I have a dual core xeon with 2GB of real memory and 10Gb of real memory configured not to use the OOM killer (vm.overcommit_memory = 2 and vm.overcommit_ratio = 50). I boot with the nomodeset (to avoid display problem) and the elevator=deadline (to try to get better interactive response) kernel parameters.
Occassionally when I do yum updates yum's memory usage baloons to over 2Gb (this is supposedly a bug in rpm libs) and when this happens I often see problems. When I am remote I can get normal ping responses from the machine but opening new ssh or smtp sessions will hang. When I am local the mouse will move extremely slowly and things will eventually appear to hang. On at least one case I was able to kill off yum and things seemed to return to normal.
The last kernel I saw this happen on was 2.6.27-0.354.rc7.git3.fc10.x86_64 though I am now using 2.6.27-0.372.rc8.fc10.x86_64.
Version-Release number of selected component (if applicable):
It isn't easy to reproduce.
Steps to Reproduce:
I had this happen again with kernel 2.6.27-0.372.rc8.fc10.x86_64. Updating lots of kde components seems to be a good way to trigger the yum/rpmlibs bug which triggers the apparent kernel bug.

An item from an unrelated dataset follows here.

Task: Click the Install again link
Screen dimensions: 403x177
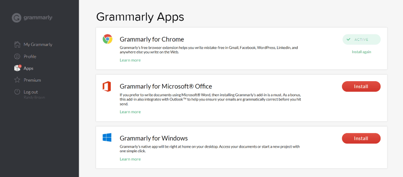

In this case my console X session slowly ground to a halt and I needed to reboot the system as things were dead before i could kill the yum process.
Created attachment 318096 [details]
I forgot to add some relevant information about file system and block devices.
All my filesystems are ext3. Everything (including swap) is using dm-crypt on top of md raid 1.
I have now seen this with the 382 kernel. Pings still got a response, but the ssh sessions I had open (one running yum and another just sitting with a shell prompt) did not respond.
I have not seen this happen with my home system which uses filesystems on raid devices, but not encrypted devices (except for temporarily mounted usb drives).
I will have a good chance to get this to happen again Monday morning when I get access to the machine again. Most likely trying the yum update again will get the lockup to happen again. If you have something that I can do to collect more information about the problem please let me know. I'll be checking this bug report before trying any updates.
This was not happening with f9 and I did see this fairly soon after changing to Rawhide in September. So it is likely a regression in the 2.6.26 or 2.6.27 kernels. I didn't see an applicable bug on the kernel regressions list though.
Sounds like lack of low memory for I/O.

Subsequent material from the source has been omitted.